The SAT is just one factor among many that colleges use to get to know students and their capabilities better. It's best to keep the test in perspective and understand that it's only part of a comprehensive admission process that also recognizes other factors, like extracurricular activities and personal recommendations.
The major or career path a student is interested in will also change the weight of importance the different SAT tests hold. Various areas of study means different scores are more important than others. An Engineering degree would value high math scores, whereas an English degree would value high writing and critical reading.
Every college and university uses a different combination of criteria for admission. Feel free to reach out to the schools you're interested in to understand their unique admission policies.
Every SAT question goes through a very careful review process before making it into a student’s exam booklet. Each question seen has been:
Questions that don't make it through these steps will never show up on an actual exam.
Information provided by College Board--SAT
SAT I (also known as: SAT Reasoning)
Regular registration: $47
Late registration: $71
SAT II (also known as SAT Subject)
Base fee: $21 (per test date)
Language w/Listening Tests: +$21(per test)
All other subject tests: +$10 (per test)
Additional fees apply if you register late or make changes to your test type, center or date after registering.
Fee waivers cover more than just the testing fees. When you register for the SAT or SAT Subject Tests, the fee waiver will cover:
1) The registration fee
2) Four additional flexible score reports
3) Question-and-Answer Service or Student Answer Service
4) Up to four Request for Waiver of College Application Fee Forms
5) A $40 discount off the regular price the Official SAT Online Course
6) Any fees associated with registering internationally.

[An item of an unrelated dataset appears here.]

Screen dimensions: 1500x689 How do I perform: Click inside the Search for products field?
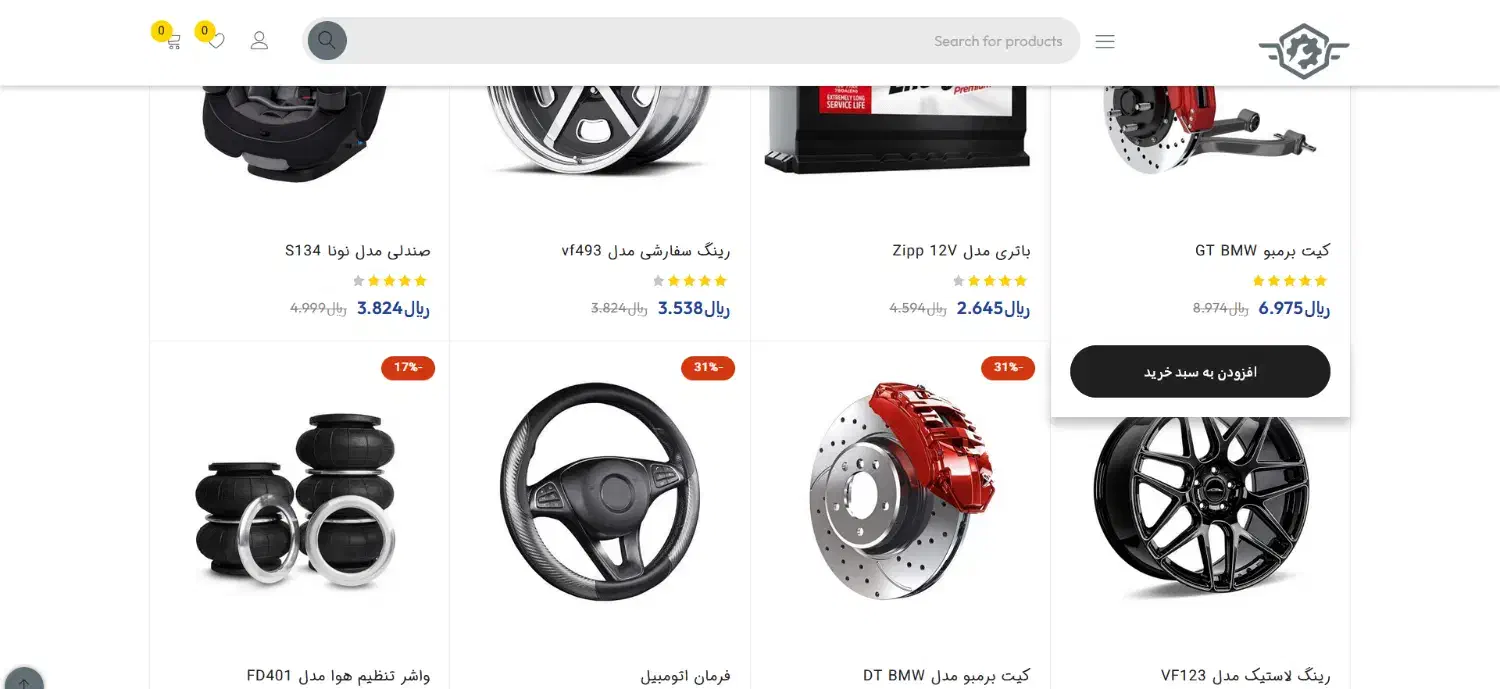click(710, 41)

The College Board offers assistance to students for whom payment of SAT and SAT Subject Tests fees may be a barrier to testing and applying for college.

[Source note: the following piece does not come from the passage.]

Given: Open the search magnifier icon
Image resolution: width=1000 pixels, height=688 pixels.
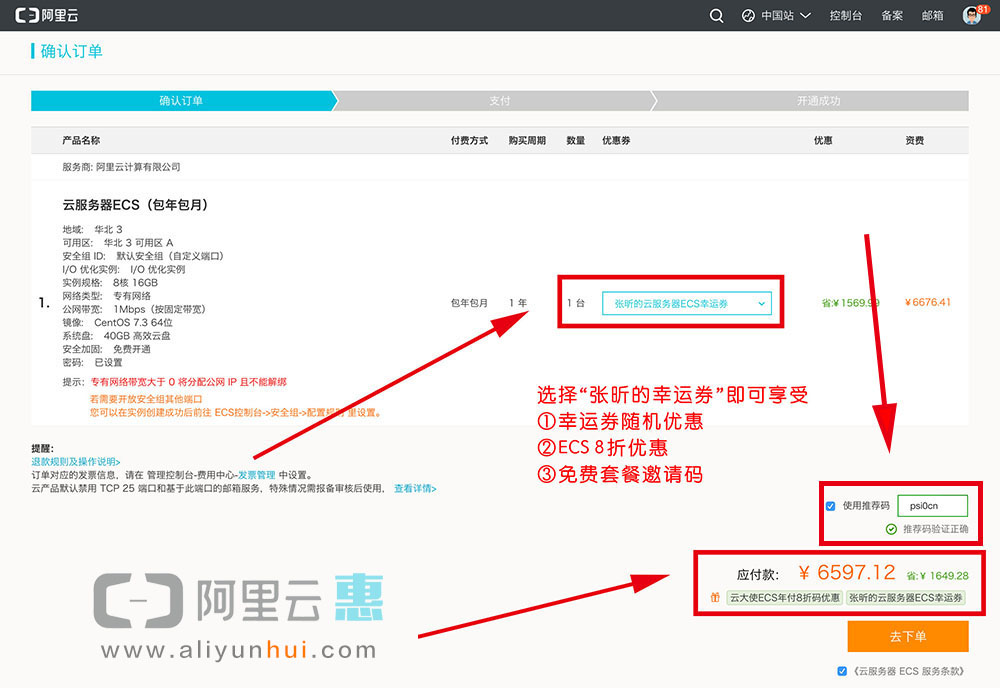Looking at the screenshot, I should pyautogui.click(x=716, y=15).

Students who submit a lunch ticket application and qualify for the FREE or REDUCED lunch program also qualify for two SAT fee waivers in 11th grade and 12th grade. If you think your family may qualify for SAT fee waivers, please see Mr. Mendoza, your college counselor, to determine if you are eligible to receive fee waivers. There is a limited amount. First come, first serve.
Take a look at the document listed below for SAT test dates.
Go to www.collegeboard.com to register online
Parents and students should be aware that completion of the A-G requirements does not guarantee admission to a university. A student’s grade point average and test scores will also factor into admissions decisions. In order to be competitive, students should plan to take higher levels of courses that exceed the A-G requirements. Students should consult their counselor for guidance in this area. Parents and students can log onto https://doorways.ucop.edu/list/ to see a list of A-G courses offered at each high school.
Various essays are required by some schools to demonstrate why a student wishes to attend, and to help them stand out. Matrix helps its students learn self-awareness and real-world comparisons in lessons so that they are capable of handling all of the tests and tasks required in the process of applying to and being accepted in to college.